Jack MacQuarrie, a journalist for WholeNote magazine, was in attendance at our recent Jazz Night and wrote the following about our program. Sharing his kind words…..
“While school concerts are commonplace where students perform and parents applaud, I recently attended a school concert with a difference. On April 20, St. Andrew’s Junior High School in North York presented “Jazz @ St. Andrew’s.” This included several works by four different jazz ensembles including the Swingin’ Strings. That’s right. A large group of students from Grades 8 and 9, accustomed to playing Baroque and classical music showed their adaptation to the challenges of swing style with such numbers as Duke Ellington’s C-Jam Blues.
After these performances the program shifted to show how the love of performing music may continue after school life is over. The regular student groups were followed by the York Mills Titan Jazz Band, an extracurricular after-hours club open to anyone interested in playing big band music. That was followed by a few numbers by Swing Shift, a community big band which rehearses weekly in nearby York Mills Collegiate. Members range in age from the twenty-somethings to several retirees, drawn together to read through music of the big band era. I have been a member of this group for some years, but had to serve as an audience member because my shoulder complained when I tried to hold my instrument. Both of the last two groups were led by Bob Gray, a long time music teacher in this area.

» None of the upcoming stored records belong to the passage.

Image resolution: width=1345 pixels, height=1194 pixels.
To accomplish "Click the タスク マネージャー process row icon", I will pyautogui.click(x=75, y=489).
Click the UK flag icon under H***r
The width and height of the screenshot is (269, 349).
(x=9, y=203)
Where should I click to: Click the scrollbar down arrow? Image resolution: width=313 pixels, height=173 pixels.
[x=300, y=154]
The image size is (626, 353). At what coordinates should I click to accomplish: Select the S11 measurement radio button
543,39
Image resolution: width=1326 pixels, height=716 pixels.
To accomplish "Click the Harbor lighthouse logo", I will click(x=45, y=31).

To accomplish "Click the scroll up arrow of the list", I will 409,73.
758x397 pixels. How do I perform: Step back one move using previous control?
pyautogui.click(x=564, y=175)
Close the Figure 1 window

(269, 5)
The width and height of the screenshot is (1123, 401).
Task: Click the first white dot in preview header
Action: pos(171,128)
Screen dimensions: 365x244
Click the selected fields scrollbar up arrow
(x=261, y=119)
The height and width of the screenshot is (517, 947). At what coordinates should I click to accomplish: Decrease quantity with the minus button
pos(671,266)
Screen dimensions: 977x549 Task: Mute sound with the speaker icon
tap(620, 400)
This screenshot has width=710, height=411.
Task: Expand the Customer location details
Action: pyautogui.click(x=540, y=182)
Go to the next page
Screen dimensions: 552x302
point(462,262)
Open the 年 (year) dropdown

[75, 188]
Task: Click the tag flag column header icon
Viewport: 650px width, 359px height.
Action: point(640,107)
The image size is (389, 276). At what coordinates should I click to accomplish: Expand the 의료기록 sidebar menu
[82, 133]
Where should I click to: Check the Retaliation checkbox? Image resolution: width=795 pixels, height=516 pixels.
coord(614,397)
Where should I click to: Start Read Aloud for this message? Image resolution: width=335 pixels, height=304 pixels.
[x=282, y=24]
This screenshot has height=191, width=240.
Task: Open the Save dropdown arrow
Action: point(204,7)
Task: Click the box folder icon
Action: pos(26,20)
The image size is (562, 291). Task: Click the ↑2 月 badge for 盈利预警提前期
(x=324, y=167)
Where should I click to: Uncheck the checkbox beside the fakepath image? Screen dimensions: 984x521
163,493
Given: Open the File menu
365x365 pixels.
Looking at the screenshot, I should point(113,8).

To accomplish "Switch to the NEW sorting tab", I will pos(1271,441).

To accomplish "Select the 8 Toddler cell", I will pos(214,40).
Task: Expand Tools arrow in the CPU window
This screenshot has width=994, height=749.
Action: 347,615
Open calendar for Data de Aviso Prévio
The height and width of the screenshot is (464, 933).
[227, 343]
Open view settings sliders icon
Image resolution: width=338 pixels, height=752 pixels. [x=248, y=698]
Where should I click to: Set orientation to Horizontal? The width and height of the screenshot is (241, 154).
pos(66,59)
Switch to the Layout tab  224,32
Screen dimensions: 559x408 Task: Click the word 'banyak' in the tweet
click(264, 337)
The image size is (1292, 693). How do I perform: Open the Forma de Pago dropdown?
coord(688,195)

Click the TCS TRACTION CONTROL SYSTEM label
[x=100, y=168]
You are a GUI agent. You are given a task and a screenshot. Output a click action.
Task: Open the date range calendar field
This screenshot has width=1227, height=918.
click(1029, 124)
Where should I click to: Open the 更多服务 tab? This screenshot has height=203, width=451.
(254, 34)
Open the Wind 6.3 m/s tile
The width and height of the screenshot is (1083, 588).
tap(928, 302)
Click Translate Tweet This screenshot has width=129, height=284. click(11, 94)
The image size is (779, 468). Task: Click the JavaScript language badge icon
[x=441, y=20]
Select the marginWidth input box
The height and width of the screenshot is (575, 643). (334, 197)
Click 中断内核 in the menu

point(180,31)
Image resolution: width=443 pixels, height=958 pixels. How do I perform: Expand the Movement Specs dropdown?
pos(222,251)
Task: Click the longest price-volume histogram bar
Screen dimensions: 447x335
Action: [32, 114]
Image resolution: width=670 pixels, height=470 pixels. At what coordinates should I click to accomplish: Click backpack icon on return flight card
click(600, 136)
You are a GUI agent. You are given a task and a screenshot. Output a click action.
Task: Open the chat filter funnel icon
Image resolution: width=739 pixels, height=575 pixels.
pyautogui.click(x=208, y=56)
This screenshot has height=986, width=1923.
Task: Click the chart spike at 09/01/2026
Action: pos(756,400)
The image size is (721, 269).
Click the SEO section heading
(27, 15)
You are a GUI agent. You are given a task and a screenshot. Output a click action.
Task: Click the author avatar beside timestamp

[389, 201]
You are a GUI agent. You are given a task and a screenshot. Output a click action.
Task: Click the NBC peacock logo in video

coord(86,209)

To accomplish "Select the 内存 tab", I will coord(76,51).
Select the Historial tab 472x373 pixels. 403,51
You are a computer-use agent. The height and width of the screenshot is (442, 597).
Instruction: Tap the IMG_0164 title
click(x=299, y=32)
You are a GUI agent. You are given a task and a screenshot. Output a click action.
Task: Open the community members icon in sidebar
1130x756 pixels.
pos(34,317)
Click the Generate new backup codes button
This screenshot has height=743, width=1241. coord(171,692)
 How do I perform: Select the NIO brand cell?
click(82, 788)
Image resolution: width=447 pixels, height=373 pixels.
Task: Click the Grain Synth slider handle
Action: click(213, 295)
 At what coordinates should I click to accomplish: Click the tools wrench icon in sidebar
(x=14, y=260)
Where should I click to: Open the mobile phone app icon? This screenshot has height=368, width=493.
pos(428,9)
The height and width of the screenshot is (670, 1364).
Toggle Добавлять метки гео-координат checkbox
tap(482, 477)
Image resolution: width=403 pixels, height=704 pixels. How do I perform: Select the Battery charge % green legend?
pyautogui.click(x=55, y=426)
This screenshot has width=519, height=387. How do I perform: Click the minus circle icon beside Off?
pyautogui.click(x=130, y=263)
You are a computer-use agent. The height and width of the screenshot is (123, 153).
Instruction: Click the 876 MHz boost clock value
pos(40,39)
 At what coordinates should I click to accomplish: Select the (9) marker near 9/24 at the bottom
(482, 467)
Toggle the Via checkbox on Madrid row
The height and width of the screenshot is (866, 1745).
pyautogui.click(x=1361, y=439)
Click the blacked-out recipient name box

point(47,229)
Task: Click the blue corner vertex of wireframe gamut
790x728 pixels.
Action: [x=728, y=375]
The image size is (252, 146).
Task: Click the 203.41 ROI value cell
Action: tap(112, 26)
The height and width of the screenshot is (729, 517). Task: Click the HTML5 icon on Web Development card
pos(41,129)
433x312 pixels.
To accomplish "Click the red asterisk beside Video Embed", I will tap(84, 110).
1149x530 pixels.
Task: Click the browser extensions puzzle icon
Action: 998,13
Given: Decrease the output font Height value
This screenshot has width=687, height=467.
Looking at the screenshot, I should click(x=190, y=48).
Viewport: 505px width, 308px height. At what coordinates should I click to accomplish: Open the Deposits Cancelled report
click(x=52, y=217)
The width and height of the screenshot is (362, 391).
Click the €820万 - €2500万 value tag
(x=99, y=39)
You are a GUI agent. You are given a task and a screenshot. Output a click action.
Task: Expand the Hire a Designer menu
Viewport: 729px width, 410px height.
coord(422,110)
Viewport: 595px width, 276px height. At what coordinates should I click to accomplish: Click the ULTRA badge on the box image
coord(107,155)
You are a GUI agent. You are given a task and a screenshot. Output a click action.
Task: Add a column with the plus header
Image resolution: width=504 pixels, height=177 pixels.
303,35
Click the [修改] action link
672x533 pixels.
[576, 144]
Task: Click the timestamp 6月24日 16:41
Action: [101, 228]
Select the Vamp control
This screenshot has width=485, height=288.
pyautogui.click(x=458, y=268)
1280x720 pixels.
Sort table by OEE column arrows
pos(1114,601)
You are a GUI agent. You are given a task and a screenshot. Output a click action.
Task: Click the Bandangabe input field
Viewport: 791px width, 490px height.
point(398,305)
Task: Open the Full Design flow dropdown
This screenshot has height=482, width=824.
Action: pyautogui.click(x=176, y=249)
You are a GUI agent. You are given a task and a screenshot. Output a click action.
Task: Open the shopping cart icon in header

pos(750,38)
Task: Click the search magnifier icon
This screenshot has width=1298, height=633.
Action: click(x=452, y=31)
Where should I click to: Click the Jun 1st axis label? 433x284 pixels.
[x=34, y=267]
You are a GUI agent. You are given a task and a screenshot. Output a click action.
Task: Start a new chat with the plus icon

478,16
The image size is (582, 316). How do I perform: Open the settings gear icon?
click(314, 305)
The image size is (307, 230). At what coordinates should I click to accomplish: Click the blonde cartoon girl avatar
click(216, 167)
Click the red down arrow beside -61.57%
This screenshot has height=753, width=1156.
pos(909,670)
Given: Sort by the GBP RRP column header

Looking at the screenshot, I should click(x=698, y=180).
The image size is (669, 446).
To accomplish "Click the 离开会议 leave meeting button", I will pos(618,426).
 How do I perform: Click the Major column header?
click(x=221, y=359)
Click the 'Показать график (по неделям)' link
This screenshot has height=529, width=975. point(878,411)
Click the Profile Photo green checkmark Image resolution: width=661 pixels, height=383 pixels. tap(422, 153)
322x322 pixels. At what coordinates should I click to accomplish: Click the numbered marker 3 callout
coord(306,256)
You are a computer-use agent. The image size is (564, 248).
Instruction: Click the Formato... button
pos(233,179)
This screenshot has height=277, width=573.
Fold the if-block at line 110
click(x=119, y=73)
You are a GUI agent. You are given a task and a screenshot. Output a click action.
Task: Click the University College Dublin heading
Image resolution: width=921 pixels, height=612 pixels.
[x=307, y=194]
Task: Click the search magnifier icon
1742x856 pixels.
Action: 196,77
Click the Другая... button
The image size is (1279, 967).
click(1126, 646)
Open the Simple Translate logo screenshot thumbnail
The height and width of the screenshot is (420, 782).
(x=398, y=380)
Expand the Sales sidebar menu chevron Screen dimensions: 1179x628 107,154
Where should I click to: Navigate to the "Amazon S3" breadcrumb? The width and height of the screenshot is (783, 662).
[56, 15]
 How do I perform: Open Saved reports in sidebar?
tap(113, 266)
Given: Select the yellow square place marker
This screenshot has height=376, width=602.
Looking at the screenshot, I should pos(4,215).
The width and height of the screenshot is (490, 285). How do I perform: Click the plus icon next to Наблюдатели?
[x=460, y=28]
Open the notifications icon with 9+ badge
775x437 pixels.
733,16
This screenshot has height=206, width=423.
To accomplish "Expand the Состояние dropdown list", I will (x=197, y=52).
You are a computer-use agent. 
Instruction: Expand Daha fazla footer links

For students and parents alike this evening showed, in no uncertain terms, that musical skills do not end when school is over, but can be a lifelong avocation. In the comment section of the program, music teacher Mr. Corbett summed up the value of musical training with these observations: “Our students have all worked hard to prepare this concert for you and have learned so much about music and about themselves. They have learned about commitment, self-discipline and the rewards of hard work. They have learned to be effective leaders and followers, ignoring their phones for hours at a time.”